次にベルギーのマルタン・マルジェラ(Martin Margiela)。
中でも忘れられないのがこれです!(1997年)

マルジェラ

20 THE EXHIBITIONより
ボディに肩パットを据えた状態のものをボディごと脱皮させて人に着せる・・。
心を打ち抜かれた理由は、これを着たいかどうかじゃないんです。
服ってなんて楽しいんだろうって思ったんです。
どのシーズンのコレクションも遊び心いっぱいで目が離せませんでした。

そしてミゲル・アドローヴァー(MIGUEL ADROVER)。
彼はスペイン人デザイナーで99年にニューヨークコレクションに初参加しました。
当時の活躍期間があまりに短かったので記憶にない方も多いかもしれません。
残念ながら画像がどうしても見当たらないので説明致しますと、コレクションに“リメイク”という概念を持ち込んだのです。
私の脳裏に焼き付いて離れない1点は(記憶が確かならば)バーバリーのトレンチコートをバラバラに切り刻んで他の生地と組み合わせて全く別のドレスを作ったものです。
え!これって有りなの?と誰もが思ったでしょう。
でも文句なしに新鮮で、見たことのないカッコよさでした。
その証拠にまだ知名度のない彼のショーに出たモデル達は皆彼の服のファンで無償で出演しているというエピソードを聞いた覚えがあります。
とは言えこのコレクション、量産はどうするのかしら?と思ったのですが、当時ほんの数点ですが新宿の伊勢丹で見かけました。

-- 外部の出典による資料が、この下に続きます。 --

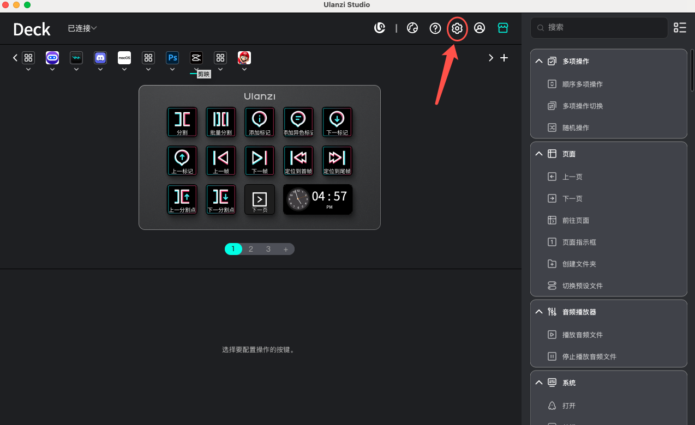Select the 定位到首帧 deck key
This screenshot has width=695, height=425.
pyautogui.click(x=298, y=161)
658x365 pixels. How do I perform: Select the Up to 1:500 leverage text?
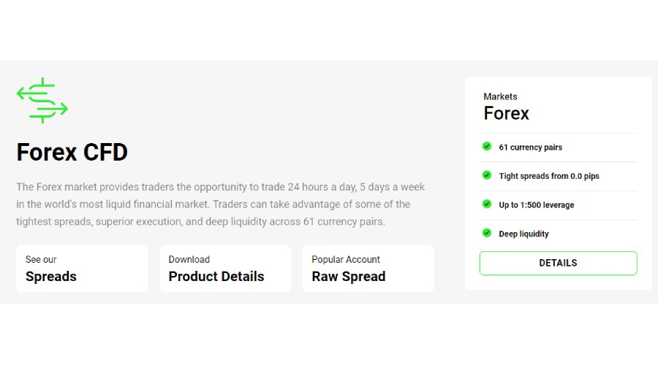point(537,205)
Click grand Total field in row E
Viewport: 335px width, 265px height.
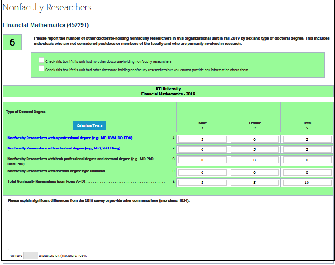tap(307, 183)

次はイスラエルのアルベール・エルバスのランバン(LANVIN)。
彼も老舗を復興させた一人です。
エルバスに代わってからランバンファンになった女性は数え切れないほどいるでしょう。
私も確実にその一人ですが、なかなか手の出ないお値段なので美術品として鑑賞しています。
新鮮だったのはオートクチュール的な手仕事を上手く身近なものに感じさせてくれたことです。
彼の甘く立体的なギャザーやタックの手法は、現在の我々の仕事の中でも「ランバンの様な」と表現することもしばしばで、デザイナーやパタンナーの共通認識になるほど確立されたものなのです。

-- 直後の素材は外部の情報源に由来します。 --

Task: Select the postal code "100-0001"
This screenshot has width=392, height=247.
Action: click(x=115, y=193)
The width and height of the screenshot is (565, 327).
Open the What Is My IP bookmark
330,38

次にオランダのヴィクター&ロルフ(VIKTOR&ROLF)。
その名の通りヴィクターとロルフのデザイナーユニットです。
何より好きなのはデザイナー二人のこのインパクトあるビジュアル(写真右)なんですが・・、
私が一番好きだった頃のコレクションの特徴はデフォルメです。

ヴィクター1

ヴィクター2

(COLORS ファッションと色彩展より)

衿を誇張したり右身頃から左身頃にかけてサイズがグレーディングされていたり。
ショーに出てているものは極端な物も多いですが、個性そのままでちゃんと着られるものもたくさんあるのです。それに彼らの服は基本きちっとした服を敢えて崩しているのでこんなに遊んだ服でもどこか品があるのです。
それとショーの演出がとても面白い!機会があれば是非歴代のコレクションの動画を見ていただきたいです。

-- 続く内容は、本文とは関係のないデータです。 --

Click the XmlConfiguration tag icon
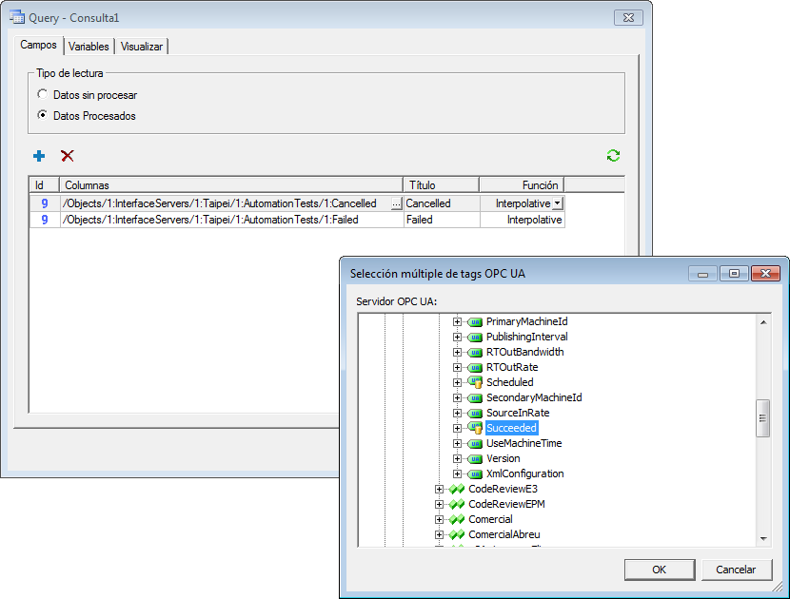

その他にロメオ・ジリ、ヴィヴィアンウエストウッド、リック・オウエンス、フセイン・チャラヤン、ジル・サンダー、ポール・スミス、ヘルムート・ラング、マルニ、コスチューム・ナショナル、3.1フィリップ・リム、ミナ・ペルホネン、等々・・。
全部について語り始めると長くなりますので割愛致しますが、どのブランドも確実に色々な意味でショックを与えてくれました。
既成概念を覆して新しい感動を人に与えたり唯一無二の世界観を作り出すと言うのは誰にでもできることではないはずです。皆、尊敬すべきデザイナー達です。

《フリーランスの今》
フリーになってから数名のデザイナーさん達のお仕事をさせていただいています。
どの方ともそれぞれの思い出深い出会いがあり、何シーズンも続けて行く中で皆さんからたくさんの影響と刺激を受けています。
現在の私にはその影響力こそが成長する為の原動力になっているのです。
反対に私もそう思っていただけるようこれからも精進致す所存です。

久しぶりに長時間に渡り古い記憶に触れました。
でも意外に根本的なところは何も変わっていないことにも気づきます。
「好きこそものの上手なれ」というところです。

最後までお付き合いいただきありがとうございました。